→ **TASK PROMPT**
Please print each entry below exactly as it reads.

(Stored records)
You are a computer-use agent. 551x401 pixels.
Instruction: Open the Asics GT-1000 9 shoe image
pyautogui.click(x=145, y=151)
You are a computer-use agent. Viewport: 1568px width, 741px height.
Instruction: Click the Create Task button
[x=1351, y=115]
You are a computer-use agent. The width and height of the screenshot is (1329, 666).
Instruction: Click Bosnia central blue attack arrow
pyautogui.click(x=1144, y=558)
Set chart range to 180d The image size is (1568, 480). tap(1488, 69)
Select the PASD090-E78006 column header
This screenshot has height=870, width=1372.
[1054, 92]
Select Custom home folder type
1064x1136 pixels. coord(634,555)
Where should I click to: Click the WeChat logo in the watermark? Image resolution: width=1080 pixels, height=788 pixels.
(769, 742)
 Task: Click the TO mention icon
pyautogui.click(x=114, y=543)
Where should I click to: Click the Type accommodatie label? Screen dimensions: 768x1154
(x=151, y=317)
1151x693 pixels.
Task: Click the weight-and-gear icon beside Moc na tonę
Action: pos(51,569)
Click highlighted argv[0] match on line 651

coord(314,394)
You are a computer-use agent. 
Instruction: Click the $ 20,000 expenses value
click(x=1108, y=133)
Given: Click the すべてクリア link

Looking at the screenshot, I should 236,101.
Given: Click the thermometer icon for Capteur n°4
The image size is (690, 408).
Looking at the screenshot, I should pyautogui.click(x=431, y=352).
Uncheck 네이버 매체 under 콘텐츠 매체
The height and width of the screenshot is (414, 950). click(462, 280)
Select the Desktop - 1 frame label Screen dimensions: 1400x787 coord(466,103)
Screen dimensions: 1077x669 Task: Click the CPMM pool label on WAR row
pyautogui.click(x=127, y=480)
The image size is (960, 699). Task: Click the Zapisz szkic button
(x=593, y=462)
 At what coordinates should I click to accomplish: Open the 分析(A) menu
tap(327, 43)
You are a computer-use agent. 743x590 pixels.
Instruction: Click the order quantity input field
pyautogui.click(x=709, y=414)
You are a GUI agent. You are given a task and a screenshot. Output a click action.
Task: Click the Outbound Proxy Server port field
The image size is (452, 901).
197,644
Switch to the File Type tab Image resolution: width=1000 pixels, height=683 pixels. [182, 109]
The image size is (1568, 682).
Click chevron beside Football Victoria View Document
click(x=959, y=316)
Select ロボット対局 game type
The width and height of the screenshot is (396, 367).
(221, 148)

→ **ANSWER FOR THIS EXERCISE**
You are a computer-use agent. 551x401 pixels.
Instruction: Open the Asics GT-1000 9 shoe image
pyautogui.click(x=145, y=151)
You are a computer-use agent. Viewport: 1568px width, 741px height.
Instruction: Click the Create Task button
[x=1351, y=115]
You are a computer-use agent. The width and height of the screenshot is (1329, 666).
Instruction: Click Bosnia central blue attack arrow
pyautogui.click(x=1144, y=558)
Set chart range to 180d The image size is (1568, 480). tap(1488, 69)
Select the PASD090-E78006 column header
This screenshot has height=870, width=1372.
[1054, 92]
Select Custom home folder type
1064x1136 pixels. coord(634,555)
Where should I click to: Click the WeChat logo in the watermark? Image resolution: width=1080 pixels, height=788 pixels.
(769, 742)
 Task: Click the TO mention icon
pyautogui.click(x=114, y=543)
Where should I click to: Click the Type accommodatie label? Screen dimensions: 768x1154
(x=151, y=317)
1151x693 pixels.
Task: Click the weight-and-gear icon beside Moc na tonę
Action: pos(51,569)
Click highlighted argv[0] match on line 651

coord(314,394)
You are a computer-use agent. 
Instruction: Click the $ 20,000 expenses value
click(x=1108, y=133)
Given: Click the すべてクリア link

Looking at the screenshot, I should 236,101.
Given: Click the thermometer icon for Capteur n°4
The image size is (690, 408).
Looking at the screenshot, I should pyautogui.click(x=431, y=352).
Uncheck 네이버 매체 under 콘텐츠 매체
The height and width of the screenshot is (414, 950). click(462, 280)
Select the Desktop - 1 frame label Screen dimensions: 1400x787 coord(466,103)
Screen dimensions: 1077x669 Task: Click the CPMM pool label on WAR row
pyautogui.click(x=127, y=480)
The image size is (960, 699). Task: Click the Zapisz szkic button
(x=593, y=462)
 At what coordinates should I click to accomplish: Open the 分析(A) menu
tap(327, 43)
You are a computer-use agent. 743x590 pixels.
Instruction: Click the order quantity input field
pyautogui.click(x=709, y=414)
You are a GUI agent. You are given a task and a screenshot. Output a click action.
Task: Click the Outbound Proxy Server port field
The image size is (452, 901).
197,644
Switch to the File Type tab Image resolution: width=1000 pixels, height=683 pixels. [182, 109]
The image size is (1568, 682).
Click chevron beside Football Victoria View Document
click(x=959, y=316)
Select ロボット対局 game type
The width and height of the screenshot is (396, 367).
(221, 148)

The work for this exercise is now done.